The average US household uses about 30 percent of its water outdoors[11] for watering the lawn, using the hose to wash the car or clear the driveway, and filling swimming pools.  Consider these options for reducing water use outdoors:

  • Less grass, more plants: Covert a portion of your lawn area to perennials, shrubs, or even new trees.  Once established, these plants require less water and less maintenance than conventional grass.
  • Rain Barrels: Conventional gutter systems direct rainwater from the roof directly into the sewers.  Disconnecting the downspout and re-directing it into a rain barrel not only reduces the amount of water discharged to the sewer, it also allows that reserved water to be used for irrigation during dry spells.  SWALCO occasionally offers rain barrels for sale, click here for more information.
  • Rain Gardens: A rain garden combines the above features by directing rainwater from the downspout into a planted area designed to absorb a higher volume of stormwater than conventional grass. 
  • Pool covers: The average swimming pool loses .25” of water each day[12].  Covering the pool when not in use cuts that loss dramatically.  Pools also leak, so try this bucket test to determine if your pool needs serious maintenance.

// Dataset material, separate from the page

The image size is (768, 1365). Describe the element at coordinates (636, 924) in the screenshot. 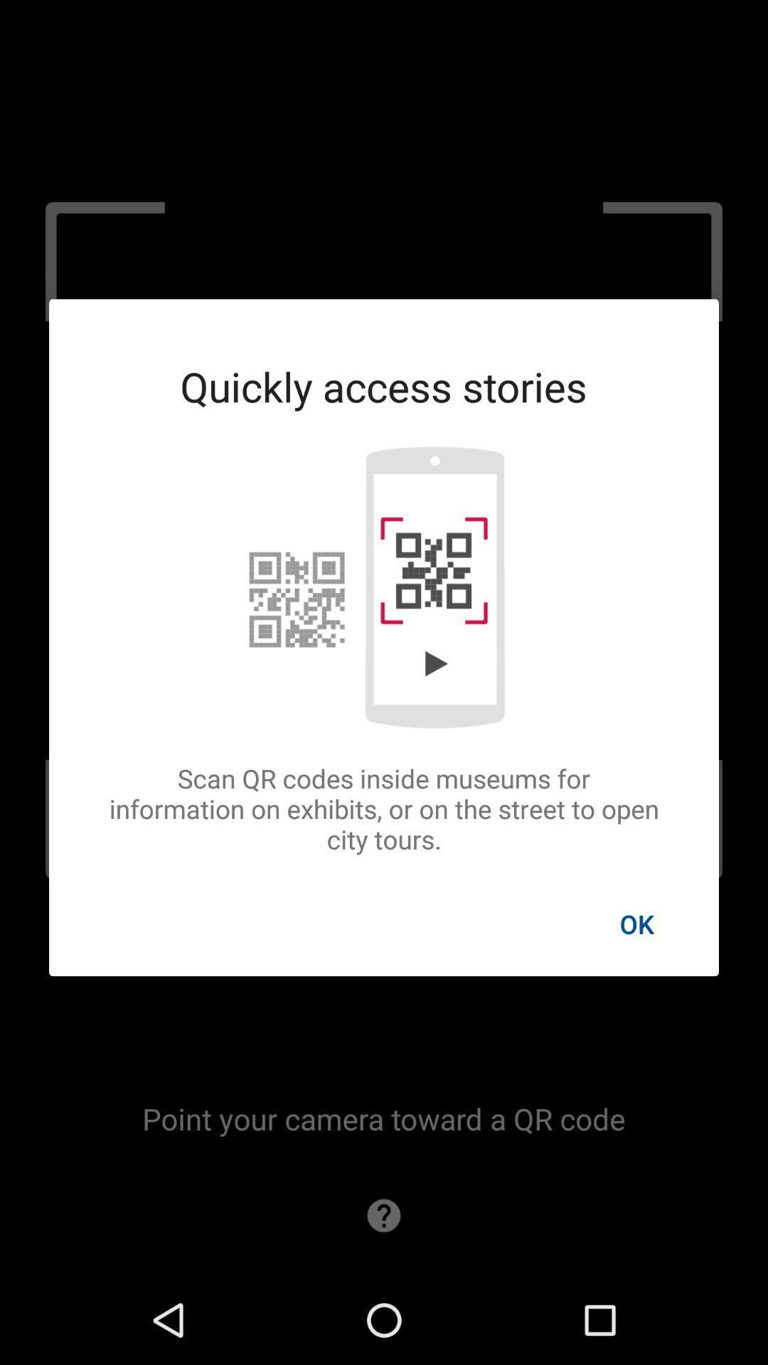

Water Conservation for Business

Many of the points presented for residents apply equally to businesses and institutions.  Swapping turf grass for perennials, storing and reusing rainwater on site, replacing fixtures and appliances, all contribute to a dramatic reduction in the use of potable water.  There are other steps that commercial enterprises and large facilities can take to further reduce their need for water.

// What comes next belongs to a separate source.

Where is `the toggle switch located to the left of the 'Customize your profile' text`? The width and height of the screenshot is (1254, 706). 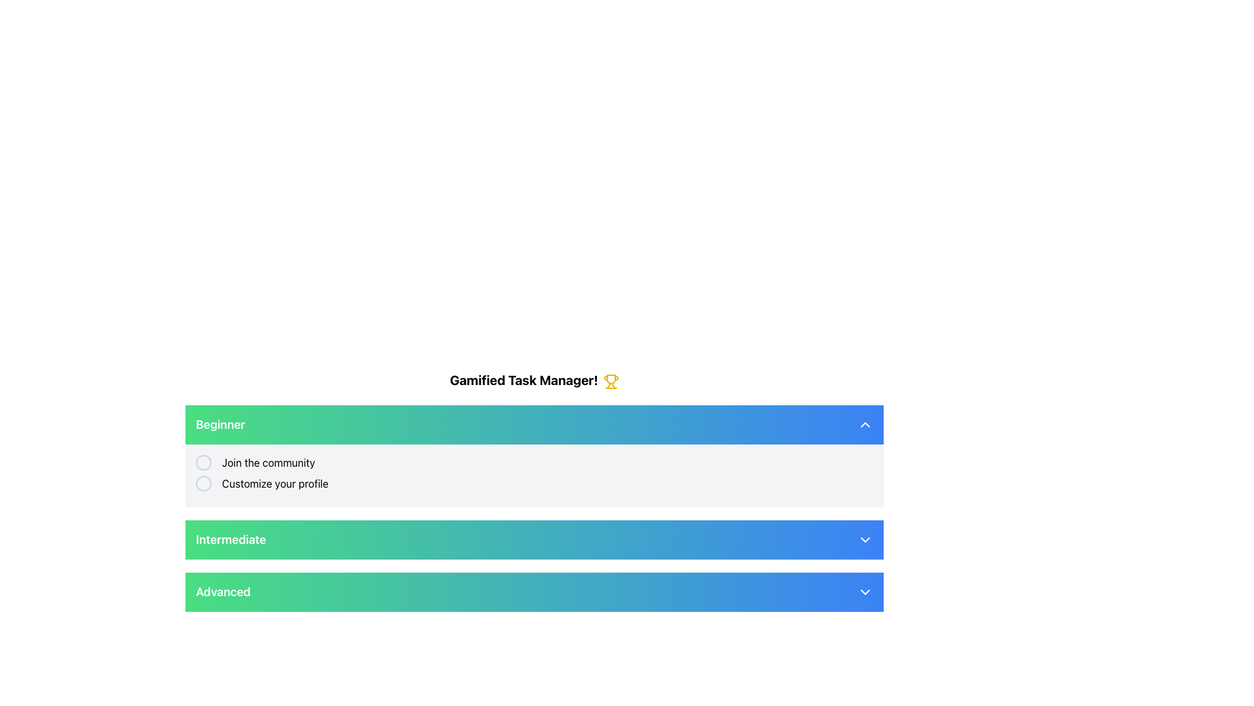 the toggle switch located to the left of the 'Customize your profile' text is located at coordinates (203, 483).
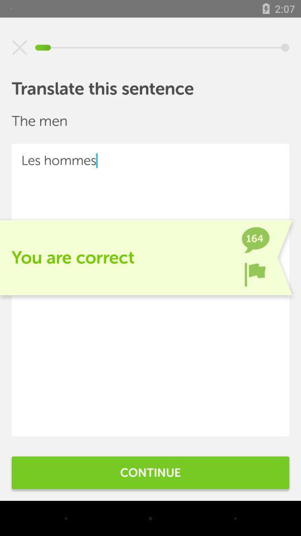 The width and height of the screenshot is (301, 536). Describe the element at coordinates (255, 273) in the screenshot. I see `icon to the right of the you are correct icon` at that location.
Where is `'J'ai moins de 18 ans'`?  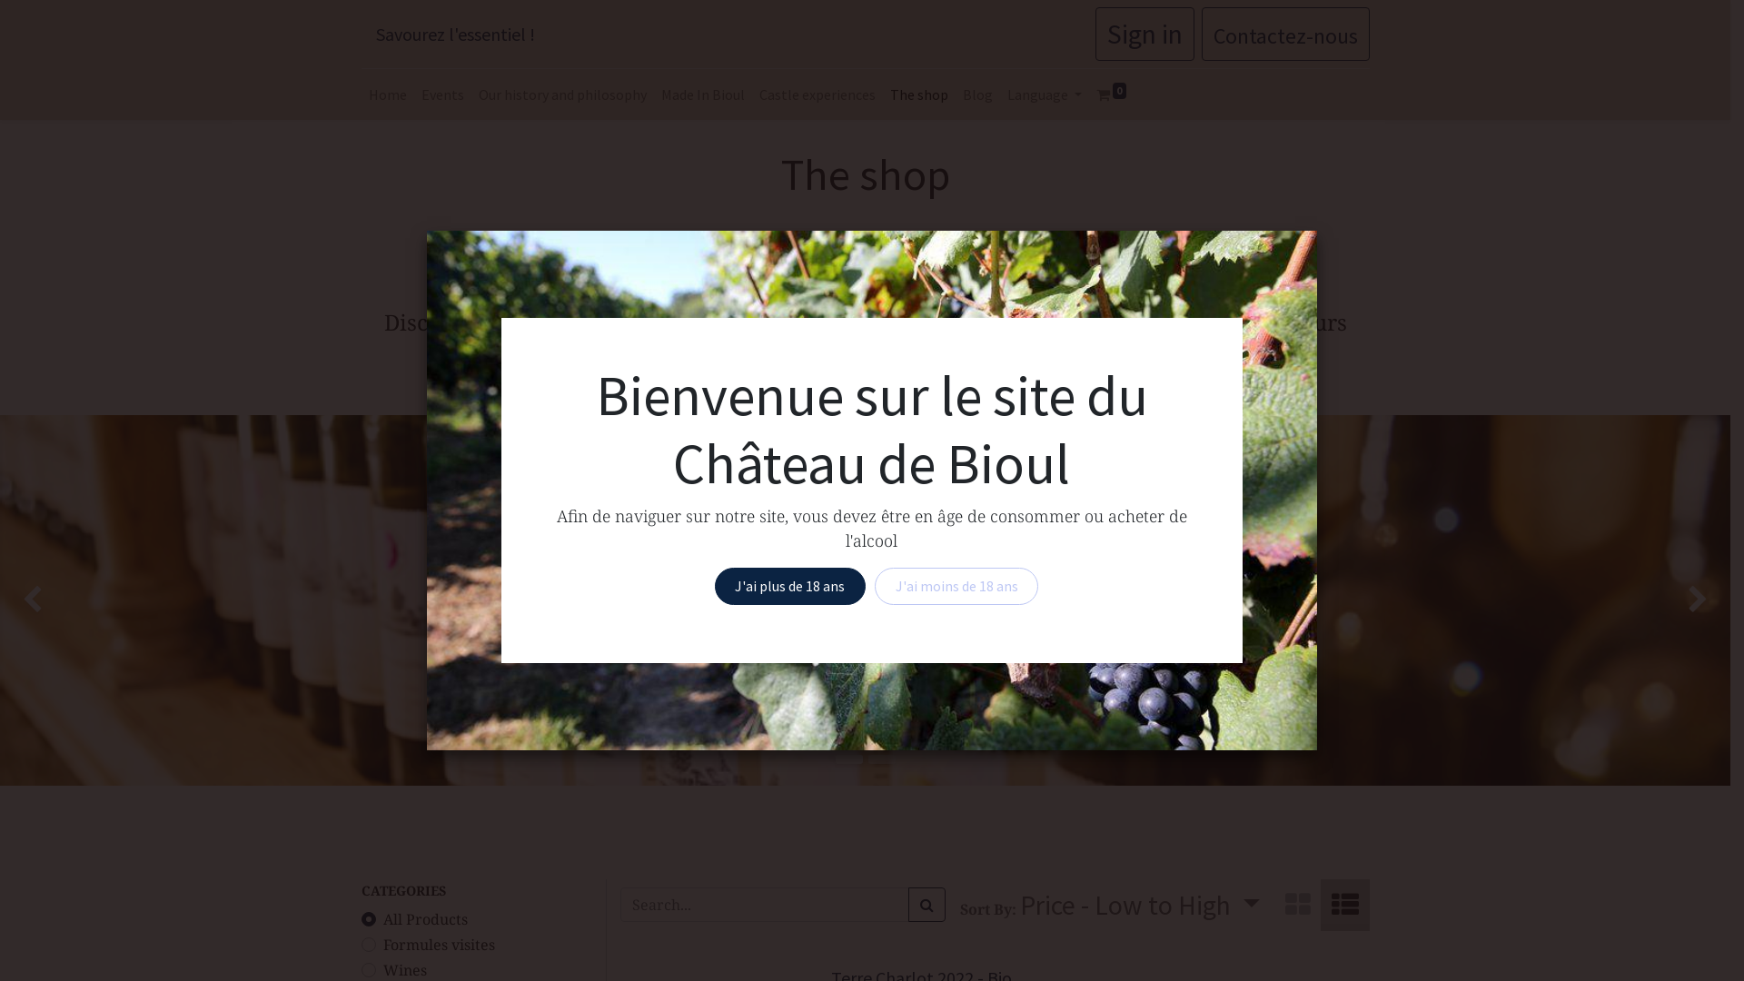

  • Review all of the water uses across the company’s operations[13].  Identify unnecessary uses and fix leaks, and revise processes to use minimum amounts of water to accomplish the task.  This review can also identify alternative processes that are less water-intensive.
  • Install meters on high-flow processes and equipment to track and reduce water use.
  • Consider equipment modifications and new technology that might eliminate "once-through" cooling of equipment with municipal water by recycling water flow to a cooling tower or replacing with air-cooled equipment.
Case Study: Low-Water Laundry

Ozone is a powerful oxidant and when it is injected into the washing cycle it decomposes substances and kills 99.5% of viruses and bacteria compared to 97.5% with standard washing techniques (i.e., hot water with detergents and bleach). When a washing machine is reprogrammed to use less hot water and more cold water injected with ozone, less water is needed overall.  Additional cost savings are realized due to reduced consumption of energy to heat the water. 

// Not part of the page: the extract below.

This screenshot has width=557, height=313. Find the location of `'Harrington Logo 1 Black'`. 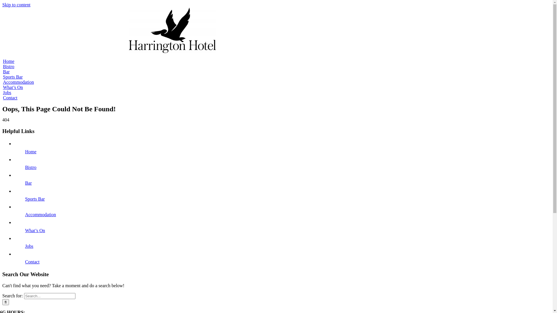

'Harrington Logo 1 Black' is located at coordinates (172, 30).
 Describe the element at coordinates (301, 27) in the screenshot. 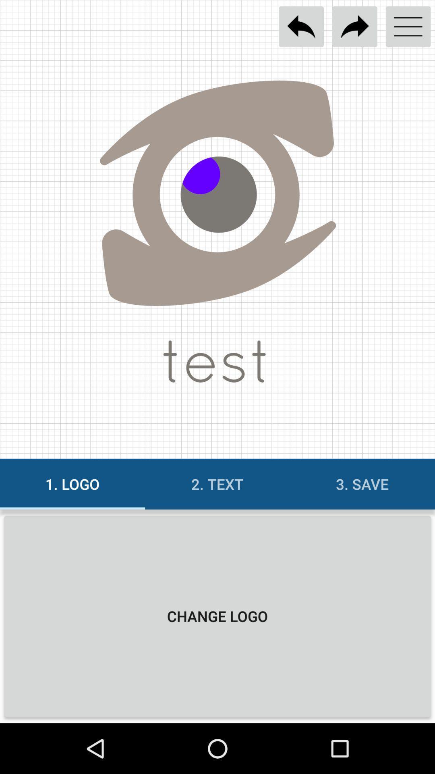

I see `previous` at that location.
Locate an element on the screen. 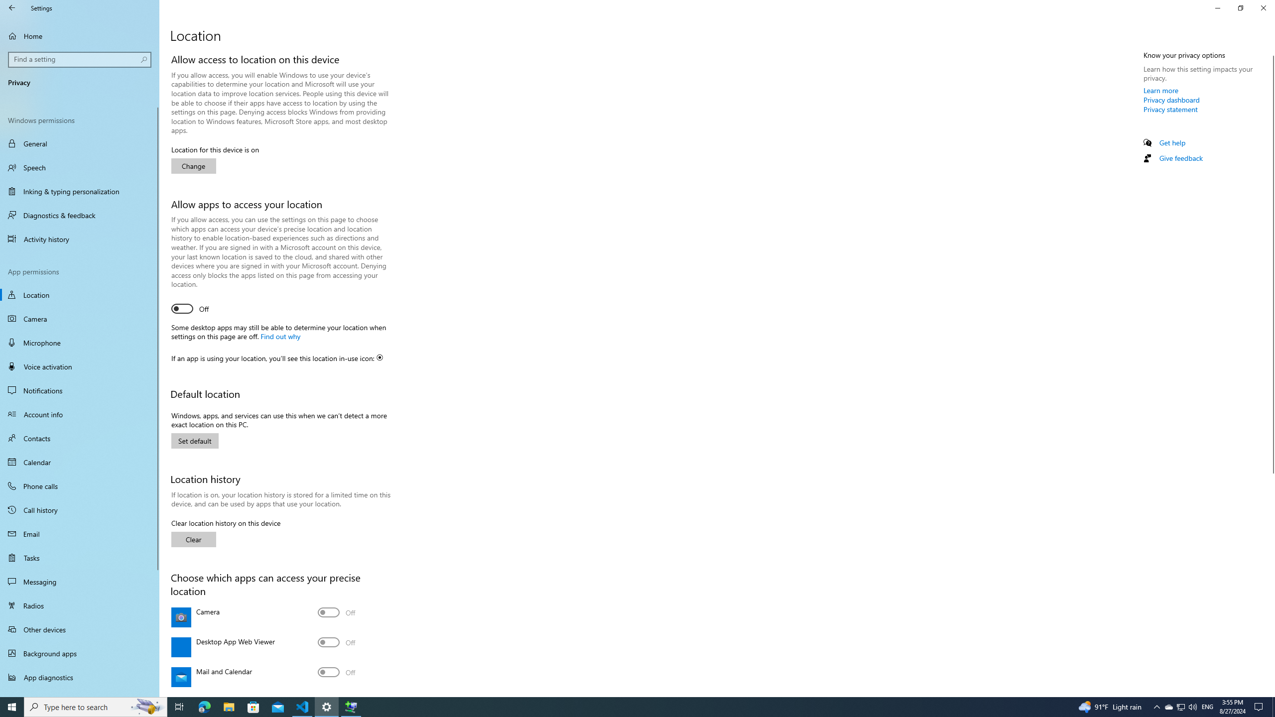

In one case study where a hotel laundry system was converted to use ozone, the system saved almost 190,000 gallons of water over the course of one year and 70% of the natural gas previously required to heat its water.  The new technology used slightly more electricity, but overall realized a simple payback period of less than four years.  The pilot project was conducted by the Nicor Gas Emerging Technology Program, more information can be found
here.  Highland Park businesses are served by NorthShore Gas; information about its rebates and programs can be found here.